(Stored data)

○ ○ ○ ○

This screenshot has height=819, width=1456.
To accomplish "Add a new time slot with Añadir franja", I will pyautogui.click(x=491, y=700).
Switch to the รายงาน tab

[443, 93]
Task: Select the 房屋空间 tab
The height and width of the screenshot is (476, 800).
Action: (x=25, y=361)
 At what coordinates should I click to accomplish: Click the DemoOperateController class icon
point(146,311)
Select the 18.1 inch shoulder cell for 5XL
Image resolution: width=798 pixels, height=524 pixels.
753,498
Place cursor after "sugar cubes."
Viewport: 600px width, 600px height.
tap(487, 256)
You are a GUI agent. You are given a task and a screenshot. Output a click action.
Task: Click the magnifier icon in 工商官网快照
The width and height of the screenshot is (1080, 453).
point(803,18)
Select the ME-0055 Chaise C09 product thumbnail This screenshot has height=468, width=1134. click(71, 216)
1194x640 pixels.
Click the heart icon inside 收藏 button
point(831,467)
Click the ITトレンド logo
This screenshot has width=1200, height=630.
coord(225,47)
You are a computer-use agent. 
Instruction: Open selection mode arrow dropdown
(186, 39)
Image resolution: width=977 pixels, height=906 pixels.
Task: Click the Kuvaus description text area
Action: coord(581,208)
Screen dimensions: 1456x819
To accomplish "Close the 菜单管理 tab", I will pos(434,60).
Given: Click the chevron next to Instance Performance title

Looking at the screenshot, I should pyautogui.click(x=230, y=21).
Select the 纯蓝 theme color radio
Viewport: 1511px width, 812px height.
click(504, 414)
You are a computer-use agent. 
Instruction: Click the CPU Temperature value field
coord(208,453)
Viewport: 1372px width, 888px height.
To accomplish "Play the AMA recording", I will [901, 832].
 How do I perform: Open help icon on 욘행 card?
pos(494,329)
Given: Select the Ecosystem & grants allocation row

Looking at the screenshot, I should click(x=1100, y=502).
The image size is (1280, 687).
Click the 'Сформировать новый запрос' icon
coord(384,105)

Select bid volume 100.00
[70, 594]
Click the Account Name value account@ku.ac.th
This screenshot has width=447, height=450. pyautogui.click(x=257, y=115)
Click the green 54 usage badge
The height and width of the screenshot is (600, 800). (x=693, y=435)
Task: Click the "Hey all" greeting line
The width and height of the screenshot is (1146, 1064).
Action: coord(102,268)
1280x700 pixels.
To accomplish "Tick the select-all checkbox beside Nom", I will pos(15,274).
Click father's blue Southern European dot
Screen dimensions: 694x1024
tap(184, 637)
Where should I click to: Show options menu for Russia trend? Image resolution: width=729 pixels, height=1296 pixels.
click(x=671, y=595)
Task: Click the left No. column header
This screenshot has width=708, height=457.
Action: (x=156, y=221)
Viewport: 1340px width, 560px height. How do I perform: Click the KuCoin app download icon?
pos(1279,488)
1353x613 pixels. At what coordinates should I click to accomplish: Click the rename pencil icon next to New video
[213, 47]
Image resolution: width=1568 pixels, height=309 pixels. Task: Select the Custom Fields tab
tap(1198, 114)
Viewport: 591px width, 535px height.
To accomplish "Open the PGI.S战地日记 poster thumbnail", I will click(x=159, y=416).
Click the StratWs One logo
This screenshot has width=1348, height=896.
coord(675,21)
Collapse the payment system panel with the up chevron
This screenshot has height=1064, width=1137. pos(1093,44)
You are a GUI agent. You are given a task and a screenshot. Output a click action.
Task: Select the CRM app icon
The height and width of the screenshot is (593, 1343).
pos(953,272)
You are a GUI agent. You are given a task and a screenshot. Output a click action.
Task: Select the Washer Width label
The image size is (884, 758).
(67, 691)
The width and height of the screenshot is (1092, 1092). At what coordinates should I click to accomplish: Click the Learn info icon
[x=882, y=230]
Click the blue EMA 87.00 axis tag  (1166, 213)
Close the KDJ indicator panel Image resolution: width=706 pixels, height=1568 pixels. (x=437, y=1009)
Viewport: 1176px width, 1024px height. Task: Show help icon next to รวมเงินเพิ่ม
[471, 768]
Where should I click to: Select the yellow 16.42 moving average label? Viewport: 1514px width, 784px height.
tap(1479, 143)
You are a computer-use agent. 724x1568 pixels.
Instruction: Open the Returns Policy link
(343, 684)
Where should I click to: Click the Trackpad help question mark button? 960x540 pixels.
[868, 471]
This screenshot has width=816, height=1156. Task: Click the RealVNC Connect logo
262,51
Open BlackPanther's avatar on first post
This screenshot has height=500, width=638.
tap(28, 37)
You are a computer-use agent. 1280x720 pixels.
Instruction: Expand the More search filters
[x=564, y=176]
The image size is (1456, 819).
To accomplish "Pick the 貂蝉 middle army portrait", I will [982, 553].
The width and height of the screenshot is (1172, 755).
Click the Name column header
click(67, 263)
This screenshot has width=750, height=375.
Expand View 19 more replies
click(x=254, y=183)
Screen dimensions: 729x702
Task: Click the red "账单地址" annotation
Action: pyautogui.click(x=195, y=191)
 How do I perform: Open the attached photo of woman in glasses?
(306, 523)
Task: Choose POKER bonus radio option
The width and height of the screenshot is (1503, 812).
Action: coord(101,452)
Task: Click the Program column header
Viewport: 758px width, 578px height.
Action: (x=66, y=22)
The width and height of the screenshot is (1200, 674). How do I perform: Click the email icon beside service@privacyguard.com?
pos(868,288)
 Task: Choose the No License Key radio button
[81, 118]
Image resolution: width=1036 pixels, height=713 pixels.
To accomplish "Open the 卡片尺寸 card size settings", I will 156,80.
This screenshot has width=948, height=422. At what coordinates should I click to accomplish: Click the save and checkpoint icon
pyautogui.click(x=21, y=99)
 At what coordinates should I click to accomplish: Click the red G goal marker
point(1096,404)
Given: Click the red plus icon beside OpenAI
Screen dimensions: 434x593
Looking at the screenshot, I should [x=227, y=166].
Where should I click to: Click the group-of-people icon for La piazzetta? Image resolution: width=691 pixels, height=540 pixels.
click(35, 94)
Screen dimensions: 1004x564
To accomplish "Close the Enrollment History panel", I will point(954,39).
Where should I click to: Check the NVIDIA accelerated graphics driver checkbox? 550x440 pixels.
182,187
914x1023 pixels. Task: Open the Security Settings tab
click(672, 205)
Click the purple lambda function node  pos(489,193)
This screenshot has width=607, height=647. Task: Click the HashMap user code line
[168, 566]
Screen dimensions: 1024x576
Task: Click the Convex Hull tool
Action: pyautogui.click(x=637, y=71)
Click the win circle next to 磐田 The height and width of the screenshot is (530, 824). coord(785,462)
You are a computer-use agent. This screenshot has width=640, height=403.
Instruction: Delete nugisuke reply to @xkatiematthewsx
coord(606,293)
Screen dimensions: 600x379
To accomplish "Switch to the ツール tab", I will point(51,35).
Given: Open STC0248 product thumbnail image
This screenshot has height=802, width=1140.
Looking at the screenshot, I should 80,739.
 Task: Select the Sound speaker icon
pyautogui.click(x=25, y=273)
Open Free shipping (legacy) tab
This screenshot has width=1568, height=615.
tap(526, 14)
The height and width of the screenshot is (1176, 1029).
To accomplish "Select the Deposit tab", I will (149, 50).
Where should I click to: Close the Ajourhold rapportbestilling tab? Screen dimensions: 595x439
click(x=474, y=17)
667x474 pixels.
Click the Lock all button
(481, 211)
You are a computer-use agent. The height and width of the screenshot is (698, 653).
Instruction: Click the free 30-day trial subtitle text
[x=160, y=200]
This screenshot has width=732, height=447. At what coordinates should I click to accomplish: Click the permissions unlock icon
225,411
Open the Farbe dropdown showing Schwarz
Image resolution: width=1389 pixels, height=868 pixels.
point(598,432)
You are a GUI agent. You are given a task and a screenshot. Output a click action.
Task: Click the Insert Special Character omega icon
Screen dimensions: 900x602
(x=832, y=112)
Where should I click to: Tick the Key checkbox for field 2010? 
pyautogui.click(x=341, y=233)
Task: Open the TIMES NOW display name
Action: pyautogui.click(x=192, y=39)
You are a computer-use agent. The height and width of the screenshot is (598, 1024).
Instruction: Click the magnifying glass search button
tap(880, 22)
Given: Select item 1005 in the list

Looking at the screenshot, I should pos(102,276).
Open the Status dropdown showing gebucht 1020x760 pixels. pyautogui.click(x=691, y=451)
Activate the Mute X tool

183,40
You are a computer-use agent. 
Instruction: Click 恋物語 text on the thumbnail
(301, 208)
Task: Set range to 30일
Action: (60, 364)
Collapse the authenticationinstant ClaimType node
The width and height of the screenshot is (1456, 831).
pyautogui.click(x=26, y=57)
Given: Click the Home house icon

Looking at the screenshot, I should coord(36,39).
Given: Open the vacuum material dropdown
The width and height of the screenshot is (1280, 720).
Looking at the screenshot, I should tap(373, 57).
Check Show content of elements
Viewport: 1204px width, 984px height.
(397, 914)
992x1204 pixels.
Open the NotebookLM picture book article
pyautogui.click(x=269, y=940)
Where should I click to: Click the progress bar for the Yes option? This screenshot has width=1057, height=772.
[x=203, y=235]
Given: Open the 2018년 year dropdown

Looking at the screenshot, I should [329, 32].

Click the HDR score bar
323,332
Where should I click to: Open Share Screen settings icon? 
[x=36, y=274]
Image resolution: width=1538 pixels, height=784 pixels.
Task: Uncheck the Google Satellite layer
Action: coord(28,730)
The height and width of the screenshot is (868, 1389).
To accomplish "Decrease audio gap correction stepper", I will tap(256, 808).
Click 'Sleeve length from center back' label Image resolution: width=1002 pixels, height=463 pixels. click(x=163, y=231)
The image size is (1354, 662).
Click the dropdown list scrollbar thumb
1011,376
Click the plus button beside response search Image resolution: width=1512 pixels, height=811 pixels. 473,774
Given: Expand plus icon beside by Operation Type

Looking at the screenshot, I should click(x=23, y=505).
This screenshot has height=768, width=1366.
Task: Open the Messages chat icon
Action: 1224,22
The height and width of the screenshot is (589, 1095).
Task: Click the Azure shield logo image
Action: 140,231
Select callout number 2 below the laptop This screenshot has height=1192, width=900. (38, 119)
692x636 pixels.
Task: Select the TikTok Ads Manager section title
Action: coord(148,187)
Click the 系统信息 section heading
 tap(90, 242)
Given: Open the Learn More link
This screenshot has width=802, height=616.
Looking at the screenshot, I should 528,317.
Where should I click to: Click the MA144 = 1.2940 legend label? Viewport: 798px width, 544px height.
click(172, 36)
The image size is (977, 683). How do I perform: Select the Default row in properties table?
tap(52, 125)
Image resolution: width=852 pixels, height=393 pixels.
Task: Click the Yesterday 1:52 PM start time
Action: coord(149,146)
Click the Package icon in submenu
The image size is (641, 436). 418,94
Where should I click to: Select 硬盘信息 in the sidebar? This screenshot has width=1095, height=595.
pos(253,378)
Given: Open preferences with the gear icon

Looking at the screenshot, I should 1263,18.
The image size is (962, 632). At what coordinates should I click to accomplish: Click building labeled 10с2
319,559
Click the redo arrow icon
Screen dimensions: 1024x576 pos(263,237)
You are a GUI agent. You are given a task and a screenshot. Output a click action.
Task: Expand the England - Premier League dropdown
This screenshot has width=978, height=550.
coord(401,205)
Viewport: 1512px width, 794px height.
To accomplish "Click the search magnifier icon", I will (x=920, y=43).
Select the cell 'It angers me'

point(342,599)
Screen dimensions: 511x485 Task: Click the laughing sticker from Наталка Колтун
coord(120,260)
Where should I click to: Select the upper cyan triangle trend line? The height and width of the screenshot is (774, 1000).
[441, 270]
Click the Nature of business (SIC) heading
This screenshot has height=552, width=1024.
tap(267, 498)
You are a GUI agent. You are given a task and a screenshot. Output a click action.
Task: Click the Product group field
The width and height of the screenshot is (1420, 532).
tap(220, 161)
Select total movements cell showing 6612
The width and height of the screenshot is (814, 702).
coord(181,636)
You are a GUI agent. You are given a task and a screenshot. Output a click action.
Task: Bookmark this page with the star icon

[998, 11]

○ ○ ○ ○

PROBLEM REQUIREMENTS:
In the lines above, locate the string "node". Copy every line where it occurs.

ANSWER FOR THIS EXERCISE:
Click the purple lambda function node  pos(489,193)
Collapse the authenticationinstant ClaimType node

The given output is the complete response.